■ **Work order**
Scan the records beneath this line for the line holding "The height and width of the screenshot is (1072, 2197)." and the line holding "Given: Collapse the Log panel", then transcribe exactly those two and all lines between.
Information provided Start Marker
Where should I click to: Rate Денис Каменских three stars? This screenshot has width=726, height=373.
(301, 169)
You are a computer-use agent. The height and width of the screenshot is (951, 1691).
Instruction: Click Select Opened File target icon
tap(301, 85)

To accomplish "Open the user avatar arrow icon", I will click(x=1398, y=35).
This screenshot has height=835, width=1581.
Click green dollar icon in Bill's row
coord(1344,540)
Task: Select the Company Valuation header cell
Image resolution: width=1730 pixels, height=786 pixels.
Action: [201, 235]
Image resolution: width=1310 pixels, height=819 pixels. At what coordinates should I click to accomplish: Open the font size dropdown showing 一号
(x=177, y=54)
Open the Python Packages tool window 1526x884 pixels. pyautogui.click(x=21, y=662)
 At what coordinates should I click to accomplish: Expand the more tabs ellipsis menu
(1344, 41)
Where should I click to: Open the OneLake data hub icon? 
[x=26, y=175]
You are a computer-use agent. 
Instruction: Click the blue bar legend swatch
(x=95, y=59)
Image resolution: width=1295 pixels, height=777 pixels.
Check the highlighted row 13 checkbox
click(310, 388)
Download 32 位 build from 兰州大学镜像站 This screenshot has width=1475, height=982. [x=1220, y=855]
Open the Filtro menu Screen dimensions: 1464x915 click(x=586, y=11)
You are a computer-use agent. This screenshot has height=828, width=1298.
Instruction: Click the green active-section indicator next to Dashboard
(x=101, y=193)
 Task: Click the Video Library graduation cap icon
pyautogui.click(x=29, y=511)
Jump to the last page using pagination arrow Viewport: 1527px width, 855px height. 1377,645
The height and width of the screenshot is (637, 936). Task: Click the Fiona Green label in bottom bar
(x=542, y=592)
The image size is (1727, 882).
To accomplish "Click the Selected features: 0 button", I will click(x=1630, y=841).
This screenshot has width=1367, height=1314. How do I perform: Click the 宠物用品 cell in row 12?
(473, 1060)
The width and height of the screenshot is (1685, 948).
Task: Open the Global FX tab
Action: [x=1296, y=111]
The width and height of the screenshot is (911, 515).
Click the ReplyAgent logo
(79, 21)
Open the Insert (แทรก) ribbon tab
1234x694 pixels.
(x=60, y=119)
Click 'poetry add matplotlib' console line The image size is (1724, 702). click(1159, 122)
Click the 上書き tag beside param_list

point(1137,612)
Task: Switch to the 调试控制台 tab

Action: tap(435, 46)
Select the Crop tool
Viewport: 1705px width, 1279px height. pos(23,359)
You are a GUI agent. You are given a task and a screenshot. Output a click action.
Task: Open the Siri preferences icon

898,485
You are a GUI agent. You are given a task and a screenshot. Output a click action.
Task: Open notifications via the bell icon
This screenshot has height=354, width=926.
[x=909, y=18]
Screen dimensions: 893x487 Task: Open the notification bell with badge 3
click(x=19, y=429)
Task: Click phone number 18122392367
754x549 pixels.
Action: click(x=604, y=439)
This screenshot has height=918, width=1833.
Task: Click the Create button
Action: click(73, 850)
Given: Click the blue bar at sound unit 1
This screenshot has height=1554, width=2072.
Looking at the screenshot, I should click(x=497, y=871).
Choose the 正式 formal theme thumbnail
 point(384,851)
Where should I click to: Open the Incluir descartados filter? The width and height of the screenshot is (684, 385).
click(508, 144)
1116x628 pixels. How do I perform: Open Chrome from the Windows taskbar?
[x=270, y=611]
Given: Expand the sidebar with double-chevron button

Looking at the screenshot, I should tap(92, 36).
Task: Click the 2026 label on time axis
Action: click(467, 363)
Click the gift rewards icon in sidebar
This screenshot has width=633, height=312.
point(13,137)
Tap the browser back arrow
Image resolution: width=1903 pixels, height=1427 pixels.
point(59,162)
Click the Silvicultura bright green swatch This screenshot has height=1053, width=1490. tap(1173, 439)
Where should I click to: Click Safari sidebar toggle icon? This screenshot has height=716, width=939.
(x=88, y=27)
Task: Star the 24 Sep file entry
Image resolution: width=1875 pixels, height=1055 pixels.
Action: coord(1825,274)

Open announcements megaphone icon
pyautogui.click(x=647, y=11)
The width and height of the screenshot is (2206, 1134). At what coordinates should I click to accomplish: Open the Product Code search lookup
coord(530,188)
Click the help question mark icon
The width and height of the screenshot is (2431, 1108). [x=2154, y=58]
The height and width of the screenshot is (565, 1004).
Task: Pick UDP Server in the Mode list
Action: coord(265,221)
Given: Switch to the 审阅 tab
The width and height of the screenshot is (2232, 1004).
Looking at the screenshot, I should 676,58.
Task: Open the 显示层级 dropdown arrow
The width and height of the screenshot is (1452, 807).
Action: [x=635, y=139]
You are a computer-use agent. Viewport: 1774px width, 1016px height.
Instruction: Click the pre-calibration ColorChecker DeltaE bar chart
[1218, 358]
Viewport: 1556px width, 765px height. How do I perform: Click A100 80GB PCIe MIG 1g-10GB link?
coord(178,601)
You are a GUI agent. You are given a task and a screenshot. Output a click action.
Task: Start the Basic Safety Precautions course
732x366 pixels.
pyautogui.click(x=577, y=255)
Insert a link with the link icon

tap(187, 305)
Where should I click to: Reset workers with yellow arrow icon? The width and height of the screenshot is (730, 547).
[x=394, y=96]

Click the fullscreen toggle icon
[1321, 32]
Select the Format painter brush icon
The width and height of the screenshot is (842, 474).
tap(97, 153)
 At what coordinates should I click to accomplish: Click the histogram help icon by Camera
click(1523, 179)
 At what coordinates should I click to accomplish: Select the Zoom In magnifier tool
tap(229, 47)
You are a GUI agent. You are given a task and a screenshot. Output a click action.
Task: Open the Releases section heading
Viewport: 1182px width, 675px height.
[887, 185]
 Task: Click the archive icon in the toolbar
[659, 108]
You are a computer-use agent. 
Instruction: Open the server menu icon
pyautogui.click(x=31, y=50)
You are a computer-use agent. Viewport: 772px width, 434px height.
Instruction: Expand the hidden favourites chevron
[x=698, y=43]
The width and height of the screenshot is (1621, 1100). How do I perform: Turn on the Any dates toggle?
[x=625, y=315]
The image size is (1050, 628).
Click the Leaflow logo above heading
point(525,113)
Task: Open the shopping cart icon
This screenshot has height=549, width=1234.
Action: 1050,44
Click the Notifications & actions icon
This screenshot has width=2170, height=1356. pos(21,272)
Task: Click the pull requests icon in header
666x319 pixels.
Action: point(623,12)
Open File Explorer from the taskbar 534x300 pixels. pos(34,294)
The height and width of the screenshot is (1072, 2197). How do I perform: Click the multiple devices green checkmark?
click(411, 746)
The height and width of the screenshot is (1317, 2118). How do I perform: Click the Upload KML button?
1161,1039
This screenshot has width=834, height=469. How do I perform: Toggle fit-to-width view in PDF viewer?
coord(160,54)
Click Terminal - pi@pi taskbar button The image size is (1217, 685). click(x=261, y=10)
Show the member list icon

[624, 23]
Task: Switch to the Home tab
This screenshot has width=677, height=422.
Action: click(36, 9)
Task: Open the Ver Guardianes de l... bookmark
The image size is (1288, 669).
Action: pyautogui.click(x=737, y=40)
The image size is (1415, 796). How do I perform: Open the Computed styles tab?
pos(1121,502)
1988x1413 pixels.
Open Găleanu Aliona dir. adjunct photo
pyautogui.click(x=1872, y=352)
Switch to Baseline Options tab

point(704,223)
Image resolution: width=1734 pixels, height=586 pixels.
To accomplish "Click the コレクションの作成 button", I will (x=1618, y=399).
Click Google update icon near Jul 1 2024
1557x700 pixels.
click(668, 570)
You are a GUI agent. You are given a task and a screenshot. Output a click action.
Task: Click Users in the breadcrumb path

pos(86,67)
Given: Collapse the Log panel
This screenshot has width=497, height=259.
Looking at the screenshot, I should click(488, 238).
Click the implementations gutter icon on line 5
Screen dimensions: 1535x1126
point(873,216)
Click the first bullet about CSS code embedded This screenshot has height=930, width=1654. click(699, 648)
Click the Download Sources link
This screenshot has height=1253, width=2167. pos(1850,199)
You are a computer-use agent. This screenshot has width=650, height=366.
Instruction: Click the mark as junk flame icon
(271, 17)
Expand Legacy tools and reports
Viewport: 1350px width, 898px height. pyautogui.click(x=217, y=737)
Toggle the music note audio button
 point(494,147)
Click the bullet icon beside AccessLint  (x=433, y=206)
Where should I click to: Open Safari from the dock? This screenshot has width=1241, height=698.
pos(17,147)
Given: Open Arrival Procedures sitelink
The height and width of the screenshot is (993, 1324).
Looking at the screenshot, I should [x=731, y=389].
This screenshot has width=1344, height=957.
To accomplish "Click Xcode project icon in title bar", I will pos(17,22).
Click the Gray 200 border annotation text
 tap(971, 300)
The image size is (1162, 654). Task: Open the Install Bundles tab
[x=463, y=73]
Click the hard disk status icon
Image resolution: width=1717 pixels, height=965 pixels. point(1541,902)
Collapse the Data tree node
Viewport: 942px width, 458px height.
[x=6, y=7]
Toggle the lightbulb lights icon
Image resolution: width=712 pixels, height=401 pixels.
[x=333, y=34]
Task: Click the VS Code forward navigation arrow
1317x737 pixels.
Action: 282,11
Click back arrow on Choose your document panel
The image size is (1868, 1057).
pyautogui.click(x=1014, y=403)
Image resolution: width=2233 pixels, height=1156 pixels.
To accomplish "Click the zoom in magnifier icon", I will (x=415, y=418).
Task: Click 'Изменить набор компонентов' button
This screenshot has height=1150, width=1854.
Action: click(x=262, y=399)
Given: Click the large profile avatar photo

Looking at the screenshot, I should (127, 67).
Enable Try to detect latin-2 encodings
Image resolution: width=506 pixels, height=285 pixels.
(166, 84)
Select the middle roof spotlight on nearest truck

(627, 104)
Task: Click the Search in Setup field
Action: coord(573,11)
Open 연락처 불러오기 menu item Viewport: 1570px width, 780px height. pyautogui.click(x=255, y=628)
Information provided End Marker
■ **Answer to this task**
The height and width of the screenshot is (1072, 2197). How do I perform: Click the multiple devices green checkmark?
click(411, 746)
The height and width of the screenshot is (1317, 2118). How do I perform: Click the Upload KML button?
1161,1039
This screenshot has width=834, height=469. How do I perform: Toggle fit-to-width view in PDF viewer?
coord(160,54)
Click Terminal - pi@pi taskbar button The image size is (1217, 685). click(x=261, y=10)
Show the member list icon

[624, 23]
Task: Switch to the Home tab
This screenshot has width=677, height=422.
Action: click(36, 9)
Task: Open the Ver Guardianes de l... bookmark
The image size is (1288, 669).
Action: pyautogui.click(x=737, y=40)
The image size is (1415, 796). How do I perform: Open the Computed styles tab?
pos(1121,502)
1988x1413 pixels.
Open Găleanu Aliona dir. adjunct photo
pyautogui.click(x=1872, y=352)
Switch to Baseline Options tab

point(704,223)
Image resolution: width=1734 pixels, height=586 pixels.
To accomplish "Click the コレクションの作成 button", I will (x=1618, y=399).
Click Google update icon near Jul 1 2024
1557x700 pixels.
click(668, 570)
You are a GUI agent. You are given a task and a screenshot. Output a click action.
Task: Click Users in the breadcrumb path

pos(86,67)
Given: Collapse the Log panel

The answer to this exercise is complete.